§ **RECORDS PROVIDED**:

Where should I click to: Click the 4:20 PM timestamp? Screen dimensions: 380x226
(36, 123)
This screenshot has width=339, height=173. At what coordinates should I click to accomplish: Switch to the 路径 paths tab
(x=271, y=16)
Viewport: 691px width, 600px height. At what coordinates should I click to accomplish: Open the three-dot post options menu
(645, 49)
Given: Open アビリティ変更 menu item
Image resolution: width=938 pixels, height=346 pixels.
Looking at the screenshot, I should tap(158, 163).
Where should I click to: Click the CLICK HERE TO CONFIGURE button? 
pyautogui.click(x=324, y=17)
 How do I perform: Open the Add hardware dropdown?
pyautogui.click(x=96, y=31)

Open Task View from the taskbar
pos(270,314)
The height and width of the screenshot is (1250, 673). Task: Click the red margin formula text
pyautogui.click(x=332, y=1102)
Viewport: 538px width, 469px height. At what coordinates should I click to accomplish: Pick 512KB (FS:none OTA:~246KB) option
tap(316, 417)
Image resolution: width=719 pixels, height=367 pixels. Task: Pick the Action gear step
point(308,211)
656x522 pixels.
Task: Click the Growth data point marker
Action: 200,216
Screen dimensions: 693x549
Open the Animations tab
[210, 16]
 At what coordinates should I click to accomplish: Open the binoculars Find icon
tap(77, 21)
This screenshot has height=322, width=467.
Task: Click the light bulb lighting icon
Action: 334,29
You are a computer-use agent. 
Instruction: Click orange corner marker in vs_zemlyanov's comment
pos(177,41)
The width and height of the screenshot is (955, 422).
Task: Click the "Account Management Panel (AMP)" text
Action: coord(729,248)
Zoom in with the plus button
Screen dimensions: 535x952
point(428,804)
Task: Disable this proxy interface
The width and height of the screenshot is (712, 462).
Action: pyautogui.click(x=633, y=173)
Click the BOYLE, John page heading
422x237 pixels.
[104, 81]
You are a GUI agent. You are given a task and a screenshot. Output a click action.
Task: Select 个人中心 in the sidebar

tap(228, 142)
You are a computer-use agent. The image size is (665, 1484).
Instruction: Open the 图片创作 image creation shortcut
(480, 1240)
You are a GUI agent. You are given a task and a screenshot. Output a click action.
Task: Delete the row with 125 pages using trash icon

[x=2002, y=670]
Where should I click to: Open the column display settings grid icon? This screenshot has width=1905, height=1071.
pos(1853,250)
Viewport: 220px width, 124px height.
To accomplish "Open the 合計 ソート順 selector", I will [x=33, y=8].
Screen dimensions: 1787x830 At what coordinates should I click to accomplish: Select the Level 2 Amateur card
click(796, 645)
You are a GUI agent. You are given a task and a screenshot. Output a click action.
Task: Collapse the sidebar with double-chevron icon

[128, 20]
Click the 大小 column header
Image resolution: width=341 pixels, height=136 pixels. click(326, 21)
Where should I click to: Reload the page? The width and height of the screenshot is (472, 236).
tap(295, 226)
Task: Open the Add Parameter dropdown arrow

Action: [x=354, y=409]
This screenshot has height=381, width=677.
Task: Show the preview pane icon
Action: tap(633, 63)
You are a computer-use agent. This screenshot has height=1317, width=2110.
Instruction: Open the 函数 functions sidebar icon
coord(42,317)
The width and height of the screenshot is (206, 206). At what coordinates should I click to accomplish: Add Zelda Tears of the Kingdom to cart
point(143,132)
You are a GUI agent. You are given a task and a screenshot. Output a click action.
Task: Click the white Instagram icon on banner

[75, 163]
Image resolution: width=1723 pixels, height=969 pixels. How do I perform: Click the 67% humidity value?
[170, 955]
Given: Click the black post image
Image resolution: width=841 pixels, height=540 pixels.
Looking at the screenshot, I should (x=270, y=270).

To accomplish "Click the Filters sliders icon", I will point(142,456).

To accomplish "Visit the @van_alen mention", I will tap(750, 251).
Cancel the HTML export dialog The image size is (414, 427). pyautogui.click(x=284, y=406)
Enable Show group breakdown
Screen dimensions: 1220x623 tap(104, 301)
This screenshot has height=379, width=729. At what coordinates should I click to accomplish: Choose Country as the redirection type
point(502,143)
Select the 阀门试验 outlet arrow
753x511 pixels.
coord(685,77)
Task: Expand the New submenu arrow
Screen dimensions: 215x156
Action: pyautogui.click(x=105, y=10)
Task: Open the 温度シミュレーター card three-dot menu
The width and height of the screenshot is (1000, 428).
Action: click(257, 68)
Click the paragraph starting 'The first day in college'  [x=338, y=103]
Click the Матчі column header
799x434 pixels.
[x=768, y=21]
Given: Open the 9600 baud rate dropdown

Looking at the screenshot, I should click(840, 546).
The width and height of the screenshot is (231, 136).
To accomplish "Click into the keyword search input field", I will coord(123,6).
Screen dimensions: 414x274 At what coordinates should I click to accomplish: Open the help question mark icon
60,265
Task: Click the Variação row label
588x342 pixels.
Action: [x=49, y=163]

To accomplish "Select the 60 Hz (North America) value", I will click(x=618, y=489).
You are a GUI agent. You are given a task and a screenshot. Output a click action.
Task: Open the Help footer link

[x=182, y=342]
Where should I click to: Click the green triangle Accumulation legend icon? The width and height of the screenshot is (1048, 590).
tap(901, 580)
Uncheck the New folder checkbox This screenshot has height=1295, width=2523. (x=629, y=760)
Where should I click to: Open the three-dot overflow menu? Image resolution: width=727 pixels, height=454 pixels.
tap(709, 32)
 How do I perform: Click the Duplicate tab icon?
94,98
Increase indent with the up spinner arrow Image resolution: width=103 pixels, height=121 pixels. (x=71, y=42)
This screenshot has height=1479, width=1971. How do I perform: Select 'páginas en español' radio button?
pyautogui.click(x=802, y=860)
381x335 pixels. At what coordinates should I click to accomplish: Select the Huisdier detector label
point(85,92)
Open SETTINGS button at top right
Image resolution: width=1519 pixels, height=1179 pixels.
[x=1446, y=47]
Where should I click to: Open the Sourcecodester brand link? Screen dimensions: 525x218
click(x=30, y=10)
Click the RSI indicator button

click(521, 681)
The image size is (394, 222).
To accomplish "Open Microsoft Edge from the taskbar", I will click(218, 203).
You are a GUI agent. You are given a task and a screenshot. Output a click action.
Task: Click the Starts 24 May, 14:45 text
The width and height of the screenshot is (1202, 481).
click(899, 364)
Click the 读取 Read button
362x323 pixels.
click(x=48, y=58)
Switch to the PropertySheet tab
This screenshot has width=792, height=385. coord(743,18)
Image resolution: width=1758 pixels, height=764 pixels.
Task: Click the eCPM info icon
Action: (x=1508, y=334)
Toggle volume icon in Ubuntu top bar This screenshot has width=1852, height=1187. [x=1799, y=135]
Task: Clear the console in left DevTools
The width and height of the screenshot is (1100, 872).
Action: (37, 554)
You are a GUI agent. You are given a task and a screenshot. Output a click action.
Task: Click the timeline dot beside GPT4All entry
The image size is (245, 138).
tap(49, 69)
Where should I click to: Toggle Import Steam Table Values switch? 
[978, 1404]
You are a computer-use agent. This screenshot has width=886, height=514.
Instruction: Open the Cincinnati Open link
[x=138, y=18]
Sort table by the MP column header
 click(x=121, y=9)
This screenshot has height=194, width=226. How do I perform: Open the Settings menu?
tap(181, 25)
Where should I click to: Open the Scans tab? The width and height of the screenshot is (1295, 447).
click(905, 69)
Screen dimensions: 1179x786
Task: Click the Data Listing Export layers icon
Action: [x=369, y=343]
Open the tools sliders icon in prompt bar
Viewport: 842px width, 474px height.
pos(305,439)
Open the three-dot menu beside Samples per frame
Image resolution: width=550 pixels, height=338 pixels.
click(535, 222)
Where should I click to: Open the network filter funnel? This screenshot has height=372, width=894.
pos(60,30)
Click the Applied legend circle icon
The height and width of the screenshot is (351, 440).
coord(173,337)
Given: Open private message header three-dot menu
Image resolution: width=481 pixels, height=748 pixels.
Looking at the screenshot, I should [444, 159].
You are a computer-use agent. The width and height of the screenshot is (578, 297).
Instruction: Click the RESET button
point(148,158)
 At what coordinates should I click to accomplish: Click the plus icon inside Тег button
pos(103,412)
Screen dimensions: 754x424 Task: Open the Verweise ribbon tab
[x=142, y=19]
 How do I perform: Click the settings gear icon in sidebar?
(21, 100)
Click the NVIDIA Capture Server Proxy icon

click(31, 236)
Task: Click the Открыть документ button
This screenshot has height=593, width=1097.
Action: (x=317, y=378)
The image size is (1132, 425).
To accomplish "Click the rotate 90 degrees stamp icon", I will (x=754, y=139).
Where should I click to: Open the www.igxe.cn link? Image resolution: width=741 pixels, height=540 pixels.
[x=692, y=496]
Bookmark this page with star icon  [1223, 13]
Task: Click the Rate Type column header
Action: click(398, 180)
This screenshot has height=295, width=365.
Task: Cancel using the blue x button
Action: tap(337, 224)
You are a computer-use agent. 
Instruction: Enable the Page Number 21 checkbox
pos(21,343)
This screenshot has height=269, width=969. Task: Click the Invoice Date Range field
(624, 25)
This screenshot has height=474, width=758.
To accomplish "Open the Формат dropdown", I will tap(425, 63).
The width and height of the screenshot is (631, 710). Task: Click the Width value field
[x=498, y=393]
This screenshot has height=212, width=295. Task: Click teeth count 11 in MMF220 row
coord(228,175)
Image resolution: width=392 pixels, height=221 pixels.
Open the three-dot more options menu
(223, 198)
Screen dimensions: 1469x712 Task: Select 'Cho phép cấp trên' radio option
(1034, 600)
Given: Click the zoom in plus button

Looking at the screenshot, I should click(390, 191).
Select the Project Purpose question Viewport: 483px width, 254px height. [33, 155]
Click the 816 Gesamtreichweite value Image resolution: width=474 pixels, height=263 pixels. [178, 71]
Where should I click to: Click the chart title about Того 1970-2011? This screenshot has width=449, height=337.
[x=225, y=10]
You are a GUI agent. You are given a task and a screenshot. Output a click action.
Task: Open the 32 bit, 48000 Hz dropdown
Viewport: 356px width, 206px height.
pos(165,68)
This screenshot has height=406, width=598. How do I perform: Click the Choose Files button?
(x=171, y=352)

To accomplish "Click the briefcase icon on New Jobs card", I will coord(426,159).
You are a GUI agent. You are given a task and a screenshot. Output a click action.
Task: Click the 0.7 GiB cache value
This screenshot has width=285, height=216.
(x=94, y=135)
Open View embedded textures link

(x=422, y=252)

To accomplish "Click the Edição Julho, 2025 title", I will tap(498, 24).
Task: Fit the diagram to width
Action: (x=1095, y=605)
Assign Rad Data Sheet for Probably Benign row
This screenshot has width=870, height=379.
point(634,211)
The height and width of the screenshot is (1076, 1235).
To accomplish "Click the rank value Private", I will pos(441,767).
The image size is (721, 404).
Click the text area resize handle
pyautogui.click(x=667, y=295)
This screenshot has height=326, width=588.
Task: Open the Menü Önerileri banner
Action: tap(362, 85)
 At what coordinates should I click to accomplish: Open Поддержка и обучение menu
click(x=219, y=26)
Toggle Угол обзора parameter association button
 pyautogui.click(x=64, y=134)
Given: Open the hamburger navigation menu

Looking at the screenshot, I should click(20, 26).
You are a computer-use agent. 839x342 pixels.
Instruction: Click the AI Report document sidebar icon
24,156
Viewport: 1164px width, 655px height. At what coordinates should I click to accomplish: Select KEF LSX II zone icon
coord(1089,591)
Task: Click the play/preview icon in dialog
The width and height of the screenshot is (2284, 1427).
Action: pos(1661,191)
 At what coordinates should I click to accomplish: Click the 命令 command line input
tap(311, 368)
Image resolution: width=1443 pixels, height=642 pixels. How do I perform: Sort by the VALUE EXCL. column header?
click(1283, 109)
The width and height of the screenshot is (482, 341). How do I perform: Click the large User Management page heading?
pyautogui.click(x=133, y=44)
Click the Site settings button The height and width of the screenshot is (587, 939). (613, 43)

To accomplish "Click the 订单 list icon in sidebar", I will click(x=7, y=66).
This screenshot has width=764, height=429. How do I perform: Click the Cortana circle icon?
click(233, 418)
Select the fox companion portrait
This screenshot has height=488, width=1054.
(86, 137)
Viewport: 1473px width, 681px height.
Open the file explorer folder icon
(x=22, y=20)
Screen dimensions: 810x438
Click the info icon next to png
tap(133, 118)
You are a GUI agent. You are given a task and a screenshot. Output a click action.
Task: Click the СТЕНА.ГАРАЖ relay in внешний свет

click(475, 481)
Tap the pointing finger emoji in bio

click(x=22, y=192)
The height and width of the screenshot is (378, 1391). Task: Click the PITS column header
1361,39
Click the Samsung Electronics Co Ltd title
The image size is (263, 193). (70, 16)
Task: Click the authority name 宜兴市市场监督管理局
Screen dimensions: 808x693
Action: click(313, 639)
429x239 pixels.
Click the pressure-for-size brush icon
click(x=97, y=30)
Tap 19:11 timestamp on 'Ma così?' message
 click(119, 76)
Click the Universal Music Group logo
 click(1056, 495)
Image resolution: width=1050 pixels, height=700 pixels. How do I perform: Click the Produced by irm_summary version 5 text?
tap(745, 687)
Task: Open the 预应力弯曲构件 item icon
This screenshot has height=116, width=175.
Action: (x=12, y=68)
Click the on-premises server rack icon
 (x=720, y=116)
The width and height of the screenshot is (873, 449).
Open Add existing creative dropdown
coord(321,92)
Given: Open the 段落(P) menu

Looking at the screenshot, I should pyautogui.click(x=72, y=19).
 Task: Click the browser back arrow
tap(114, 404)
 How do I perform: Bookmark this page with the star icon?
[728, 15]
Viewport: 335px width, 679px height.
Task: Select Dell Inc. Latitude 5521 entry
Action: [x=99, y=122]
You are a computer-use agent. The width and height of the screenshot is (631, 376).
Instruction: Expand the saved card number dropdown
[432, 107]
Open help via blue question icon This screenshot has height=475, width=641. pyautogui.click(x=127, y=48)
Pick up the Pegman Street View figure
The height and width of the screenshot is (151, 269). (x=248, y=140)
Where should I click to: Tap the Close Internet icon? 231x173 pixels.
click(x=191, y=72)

§ **PROBLEM**:
Copy out every row above, from the line containing "Bookmark this page with star" down to the line containing "I will pos(441,767).", keeping both of those lines and changing nothing.

§ **TASK SOLUTION**:
Bookmark this page with star icon  [1223, 13]
Task: Click the Rate Type column header
Action: click(398, 180)
This screenshot has height=295, width=365.
Task: Cancel using the blue x button
Action: tap(337, 224)
You are a computer-use agent. 
Instruction: Enable the Page Number 21 checkbox
pos(21,343)
This screenshot has height=269, width=969. Task: Click the Invoice Date Range field
(624, 25)
This screenshot has height=474, width=758.
To accomplish "Open the Формат dropdown", I will tap(425, 63).
The width and height of the screenshot is (631, 710). Task: Click the Width value field
[x=498, y=393]
This screenshot has height=212, width=295. Task: Click teeth count 11 in MMF220 row
coord(228,175)
Image resolution: width=392 pixels, height=221 pixels.
Open the three-dot more options menu
(223, 198)
Screen dimensions: 1469x712 Task: Select 'Cho phép cấp trên' radio option
(1034, 600)
Given: Click the zoom in plus button

Looking at the screenshot, I should click(390, 191).
Select the Project Purpose question Viewport: 483px width, 254px height. [33, 155]
Click the 816 Gesamtreichweite value Image resolution: width=474 pixels, height=263 pixels. [178, 71]
Where should I click to: Click the chart title about Того 1970-2011? This screenshot has width=449, height=337.
[x=225, y=10]
You are a GUI agent. You are given a task and a screenshot. Output a click action.
Task: Open the 32 bit, 48000 Hz dropdown
Viewport: 356px width, 206px height.
pos(165,68)
This screenshot has height=406, width=598. How do I perform: Click the Choose Files button?
(x=171, y=352)

To accomplish "Click the briefcase icon on New Jobs card", I will coord(426,159).
You are a GUI agent. You are given a task and a screenshot. Output a click action.
Task: Click the 0.7 GiB cache value
This screenshot has width=285, height=216.
(x=94, y=135)
Open View embedded textures link

(x=422, y=252)

To accomplish "Click the Edição Julho, 2025 title", I will tap(498, 24).
Task: Fit the diagram to width
Action: (x=1095, y=605)
Assign Rad Data Sheet for Probably Benign row
This screenshot has width=870, height=379.
point(634,211)
The height and width of the screenshot is (1076, 1235).
To accomplish "Click the rank value Private", I will pos(441,767).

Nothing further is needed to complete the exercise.